ASSIGNED TASK
Using the listing below, set down exactly the lines starting at the line that contains "Genocide in BiH (1480, 2119)" and ending at the line that contains "Ratni zločini i", both included, and no others.

EXTRACTED DATA
+++

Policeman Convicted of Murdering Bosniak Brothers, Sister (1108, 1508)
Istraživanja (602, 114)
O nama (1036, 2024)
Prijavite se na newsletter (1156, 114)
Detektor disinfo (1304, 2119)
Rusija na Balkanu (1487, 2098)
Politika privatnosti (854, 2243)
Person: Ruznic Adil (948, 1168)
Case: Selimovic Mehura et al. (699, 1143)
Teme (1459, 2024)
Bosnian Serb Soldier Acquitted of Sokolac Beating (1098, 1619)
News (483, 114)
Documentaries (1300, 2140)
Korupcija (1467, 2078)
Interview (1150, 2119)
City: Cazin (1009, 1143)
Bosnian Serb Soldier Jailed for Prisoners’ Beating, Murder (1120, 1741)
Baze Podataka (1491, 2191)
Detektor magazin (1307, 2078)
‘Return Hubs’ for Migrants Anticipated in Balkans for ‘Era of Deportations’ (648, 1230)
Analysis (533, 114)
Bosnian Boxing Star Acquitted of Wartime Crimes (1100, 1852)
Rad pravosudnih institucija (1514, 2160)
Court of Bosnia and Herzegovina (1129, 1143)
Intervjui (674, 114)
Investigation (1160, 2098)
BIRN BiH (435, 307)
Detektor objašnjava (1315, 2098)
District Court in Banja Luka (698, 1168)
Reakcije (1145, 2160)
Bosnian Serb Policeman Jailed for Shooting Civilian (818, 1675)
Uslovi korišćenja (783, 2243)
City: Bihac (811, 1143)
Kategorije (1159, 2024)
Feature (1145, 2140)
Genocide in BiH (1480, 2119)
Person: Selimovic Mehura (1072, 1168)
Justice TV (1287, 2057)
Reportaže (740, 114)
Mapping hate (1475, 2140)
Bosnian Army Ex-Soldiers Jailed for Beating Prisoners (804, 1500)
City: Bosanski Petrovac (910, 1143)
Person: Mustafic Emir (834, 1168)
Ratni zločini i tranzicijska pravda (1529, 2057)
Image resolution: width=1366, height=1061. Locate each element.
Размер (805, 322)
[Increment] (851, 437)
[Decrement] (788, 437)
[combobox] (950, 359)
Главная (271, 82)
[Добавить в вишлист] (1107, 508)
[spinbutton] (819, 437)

+++

EXERCISE RESPONSE
Genocide in BiH (1480, 2119)
Person: Selimovic Mehura (1072, 1168)
Justice TV (1287, 2057)
Reportaže (740, 114)
Mapping hate (1475, 2140)
Bosnian Army Ex-Soldiers Jailed for Beating Prisoners (804, 1500)
City: Bosanski Petrovac (910, 1143)
Person: Mustafic Emir (834, 1168)
Ratni zločini i tranzicijska pravda (1529, 2057)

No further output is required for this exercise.